KateMumsnet · 07/05/2013 10:46

In today's guest blog, author and blogger Kate Figes argues that sexual infidelity does less damage to relationships than the taboos and silences surrounding it. Adults, she says, need to find better ways to deal with the reality of relationships, if they want to protect their children's emotional health.

What do you think - have we developed unrealistic expectations about our capacity to be faithful? Are we passing these on to our children, and in the process making it hard for them to cope with reality? Let us have your thoughts here on the thread, and if you blog about this don't forget to post your URL.

"In the dark old days when there was no divorce (not so very long ago for those of us without money), when there was no escape from an unhappy marriage, discreet infidelity was common amongst women, as well as men. Today, sexual fidelity is considered to be THE crucial bond to committed relationships. Most of us manage to be monogamous most of the time. Yet most of us also find others outside that bond of sexual exclusivity to be attractive at times. What's interesting is why people step over that boundary.

However, rather than seeking to understand why people might stray sexually, social sanctions around ANY sexual infidelity have hardened to try and keep us true to one another. All 'cheating' is considered wrong and the ethos is 'one strike and you're out.' The trouble with this new ethos is that I believe (after three years' research for a book on infidelity) that the myths and taboos surrounding infidelity are doing more damage to relationships than the extra marital sex itself. If all infidelity is always wrong then the risks accrue - as does the thrill of danger, increasing the allure of an extra-marital encounter as a way of forcing change, lifting the dread monotony of depression or boredom, or as a way of escape or revenge for other marital difficulties.

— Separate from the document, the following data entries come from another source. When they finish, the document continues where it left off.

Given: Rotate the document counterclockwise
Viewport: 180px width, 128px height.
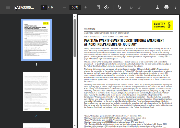Looking at the screenshot, I should click(x=106, y=7).
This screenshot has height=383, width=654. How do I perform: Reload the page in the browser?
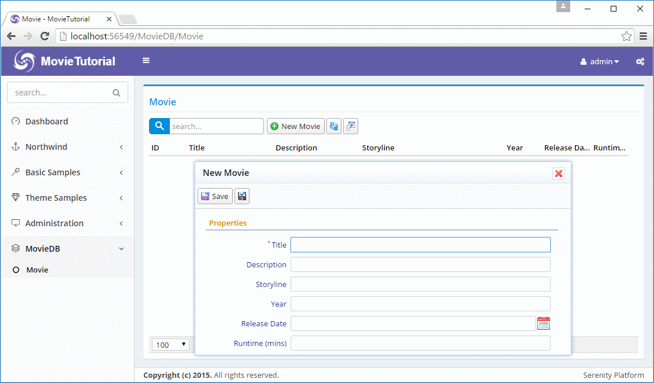point(44,36)

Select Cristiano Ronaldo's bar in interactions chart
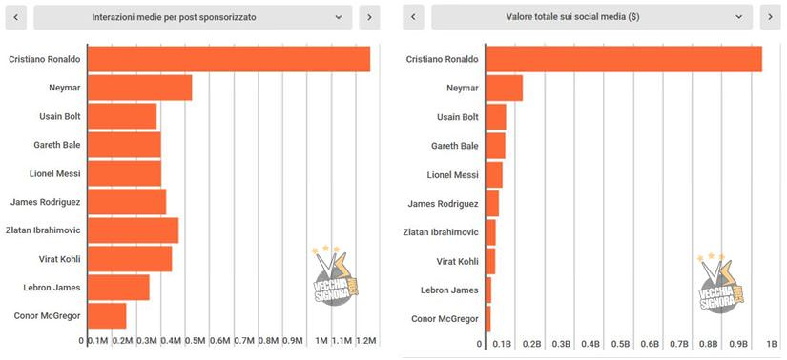229,59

People then have to lie more to cover their tracks. The person being betrayed also 'sees' less in the hope that it will all go away, rather than risking the challenge and losing everything. The most poisonous myth of all born of the new sanctimony surrounding absolute monogamy is that the one who 'cheats' bears 100% of the blame. Countless relationships break down needlessly because of this medieval notion of 'fault' in relationships, and it is the children who suffer most.

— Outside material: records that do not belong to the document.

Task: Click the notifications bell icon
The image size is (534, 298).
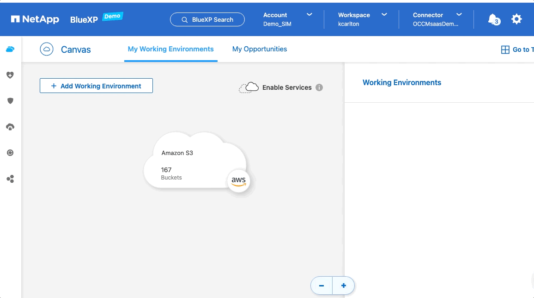Action: coord(493,19)
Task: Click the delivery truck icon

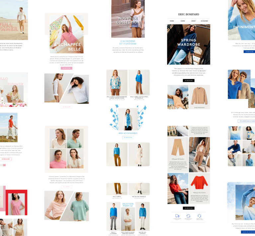Action: pos(177,216)
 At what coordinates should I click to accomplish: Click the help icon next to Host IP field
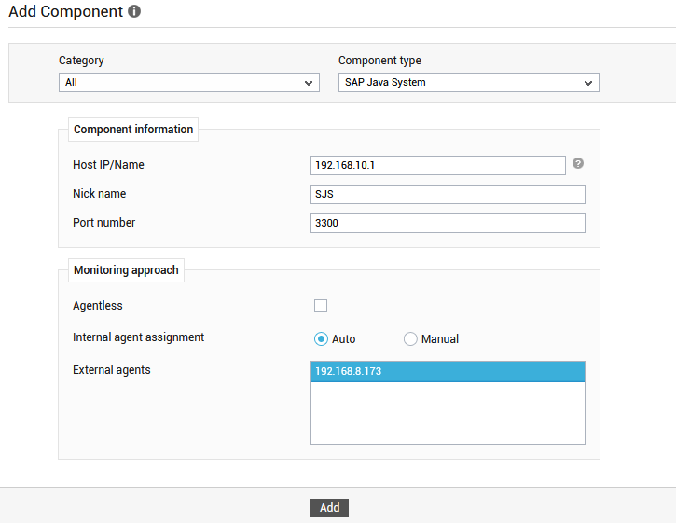(578, 163)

Our job as parents doesn't just include keeping them safe, healthy and happy. We also model the first relationship they see. In the midst of the lies which surround affairs, parents easily lie to themselves about their children. They are too young to understand. It doesn't concern them. However all of the evidence suggests that they are acutely aware, sensing a parent's absence emotionally even if they are physically present. Only last week, a presenter on a local BBC radio station told me live on air how she had been left in the back of her father's car with a packet of sweets and Jackie Magazine, while her father visited his mistress. She then found her loyalties split between two parents she loved. Many children know that one parent is playing away before the other parent. Do they tell? In some cases, children are used as go-betweens, or leaned on emotionally for support by a distraught parent once an infidelity is discovered. On the rare occasions when young people are asked, they say they feel they have been betrayed too. And they say that as adults, they find it harder to trust that a relationship will last - particularly if the affair has provoked a separation.

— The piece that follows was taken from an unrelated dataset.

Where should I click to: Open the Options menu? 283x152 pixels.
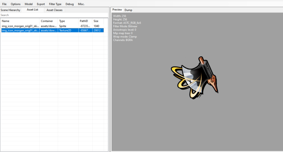16,4
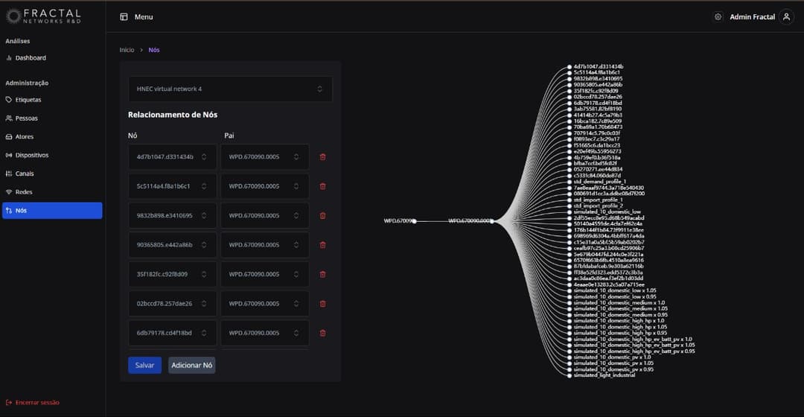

Young people are surrounded by romanticised cultural messages about love and marriage as well as a huge amount of unrealistic pornographic imagery of sex. Now more than ever they need their parents to be honest with them about the highs and lows of relationships. They need us to provide them with healthier role models where our differences are aired and discussed, where they see us being able to express our needs and wants, as well as attempt to accommodate each others. And they need to see that in a healthy relationship we accept each others' short-comings, and are more tolerant and forgiving of mistakes.

If we want to build more nourishing relationships and a more stable life for our children then we are going to have to learn how to strengthen our private worlds from the inside. It is no longer good enough to just close our eyes to all of the temptation out there, hope, or say 'Don't'. We need more sophisticated tools."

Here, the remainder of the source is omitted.